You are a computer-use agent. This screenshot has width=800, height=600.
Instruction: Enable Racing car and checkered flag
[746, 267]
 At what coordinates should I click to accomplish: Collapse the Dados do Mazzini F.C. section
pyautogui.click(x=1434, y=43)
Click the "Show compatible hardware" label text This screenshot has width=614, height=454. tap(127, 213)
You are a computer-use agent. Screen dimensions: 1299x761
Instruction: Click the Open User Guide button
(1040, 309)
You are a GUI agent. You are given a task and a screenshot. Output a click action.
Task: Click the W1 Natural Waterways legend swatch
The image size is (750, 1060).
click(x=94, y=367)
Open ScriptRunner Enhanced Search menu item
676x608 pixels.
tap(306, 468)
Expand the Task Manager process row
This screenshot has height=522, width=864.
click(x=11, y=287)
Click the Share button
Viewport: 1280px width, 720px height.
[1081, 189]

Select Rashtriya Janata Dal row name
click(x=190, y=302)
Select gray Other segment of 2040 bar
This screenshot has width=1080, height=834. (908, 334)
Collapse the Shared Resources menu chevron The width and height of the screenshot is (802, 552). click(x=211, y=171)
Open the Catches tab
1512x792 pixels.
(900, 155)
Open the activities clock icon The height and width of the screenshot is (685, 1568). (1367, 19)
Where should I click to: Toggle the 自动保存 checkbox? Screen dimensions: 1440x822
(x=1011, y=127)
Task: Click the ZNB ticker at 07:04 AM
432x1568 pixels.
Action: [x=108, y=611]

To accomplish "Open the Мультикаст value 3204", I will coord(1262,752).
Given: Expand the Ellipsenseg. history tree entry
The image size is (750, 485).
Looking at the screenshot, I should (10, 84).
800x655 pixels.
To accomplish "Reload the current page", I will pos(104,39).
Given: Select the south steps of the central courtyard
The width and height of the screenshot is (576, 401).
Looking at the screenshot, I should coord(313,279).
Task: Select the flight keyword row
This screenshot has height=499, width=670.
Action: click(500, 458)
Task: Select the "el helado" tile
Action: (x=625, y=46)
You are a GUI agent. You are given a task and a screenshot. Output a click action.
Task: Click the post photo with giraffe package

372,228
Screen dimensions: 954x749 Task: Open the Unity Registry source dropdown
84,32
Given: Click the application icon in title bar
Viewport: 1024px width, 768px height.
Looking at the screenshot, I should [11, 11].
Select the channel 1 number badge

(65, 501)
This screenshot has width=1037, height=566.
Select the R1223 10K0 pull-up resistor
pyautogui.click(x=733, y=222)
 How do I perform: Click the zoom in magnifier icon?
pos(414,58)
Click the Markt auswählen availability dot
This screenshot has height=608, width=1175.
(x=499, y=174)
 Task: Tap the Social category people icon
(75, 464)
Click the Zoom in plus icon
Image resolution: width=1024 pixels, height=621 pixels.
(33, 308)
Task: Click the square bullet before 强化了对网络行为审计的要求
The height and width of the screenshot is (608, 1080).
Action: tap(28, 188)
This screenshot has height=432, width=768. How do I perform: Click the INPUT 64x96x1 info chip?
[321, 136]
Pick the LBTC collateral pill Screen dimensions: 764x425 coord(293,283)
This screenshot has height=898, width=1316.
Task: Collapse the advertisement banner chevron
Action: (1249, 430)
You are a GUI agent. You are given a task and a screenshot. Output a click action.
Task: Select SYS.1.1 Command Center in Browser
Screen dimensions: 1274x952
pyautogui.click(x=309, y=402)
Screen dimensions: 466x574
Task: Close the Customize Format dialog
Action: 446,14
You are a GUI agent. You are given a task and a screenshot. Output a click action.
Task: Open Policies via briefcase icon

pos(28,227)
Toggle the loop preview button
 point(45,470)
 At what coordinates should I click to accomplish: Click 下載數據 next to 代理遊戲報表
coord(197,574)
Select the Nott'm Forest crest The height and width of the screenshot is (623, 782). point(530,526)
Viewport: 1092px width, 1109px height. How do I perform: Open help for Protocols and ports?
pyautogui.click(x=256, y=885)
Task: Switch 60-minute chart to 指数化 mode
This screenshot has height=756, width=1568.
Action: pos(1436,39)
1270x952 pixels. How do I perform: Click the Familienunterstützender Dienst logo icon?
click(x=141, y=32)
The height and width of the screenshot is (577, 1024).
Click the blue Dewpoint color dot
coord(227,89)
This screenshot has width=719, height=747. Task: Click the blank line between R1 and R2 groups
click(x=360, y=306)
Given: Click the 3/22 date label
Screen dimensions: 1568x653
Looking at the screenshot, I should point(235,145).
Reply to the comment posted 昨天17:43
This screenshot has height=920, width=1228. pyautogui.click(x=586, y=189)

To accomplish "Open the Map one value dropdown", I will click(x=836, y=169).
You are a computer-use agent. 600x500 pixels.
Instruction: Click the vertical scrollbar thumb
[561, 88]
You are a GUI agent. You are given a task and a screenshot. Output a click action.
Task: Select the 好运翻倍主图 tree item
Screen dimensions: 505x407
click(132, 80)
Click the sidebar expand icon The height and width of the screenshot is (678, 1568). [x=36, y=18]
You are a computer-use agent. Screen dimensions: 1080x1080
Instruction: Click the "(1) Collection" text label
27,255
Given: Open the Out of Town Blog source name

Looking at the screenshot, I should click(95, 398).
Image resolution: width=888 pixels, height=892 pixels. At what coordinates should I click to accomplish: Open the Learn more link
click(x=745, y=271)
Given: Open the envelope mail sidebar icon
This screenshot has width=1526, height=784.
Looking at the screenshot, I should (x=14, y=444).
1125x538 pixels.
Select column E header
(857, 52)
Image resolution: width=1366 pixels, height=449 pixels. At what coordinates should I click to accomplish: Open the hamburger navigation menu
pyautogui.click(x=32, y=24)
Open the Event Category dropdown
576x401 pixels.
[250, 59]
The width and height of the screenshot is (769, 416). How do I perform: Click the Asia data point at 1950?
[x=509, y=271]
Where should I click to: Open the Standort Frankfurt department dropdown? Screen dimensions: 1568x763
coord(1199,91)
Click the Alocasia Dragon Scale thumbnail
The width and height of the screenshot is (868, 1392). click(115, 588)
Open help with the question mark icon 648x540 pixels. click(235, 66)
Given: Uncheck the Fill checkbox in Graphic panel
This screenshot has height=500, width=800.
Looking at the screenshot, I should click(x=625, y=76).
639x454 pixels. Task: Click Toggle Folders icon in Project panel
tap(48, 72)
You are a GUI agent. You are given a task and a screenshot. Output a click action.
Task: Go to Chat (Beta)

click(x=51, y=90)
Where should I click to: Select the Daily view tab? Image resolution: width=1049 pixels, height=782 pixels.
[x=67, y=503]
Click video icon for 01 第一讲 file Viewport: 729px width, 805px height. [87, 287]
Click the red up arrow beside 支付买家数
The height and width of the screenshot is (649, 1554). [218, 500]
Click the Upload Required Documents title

===

Prompt ::
Lines holding "sidebar" are the ones to copy; find all of them in the listing.

Written answer ::
Click the sidebar expand icon The height and width of the screenshot is (678, 1568). [x=36, y=18]
Given: Open the envelope mail sidebar icon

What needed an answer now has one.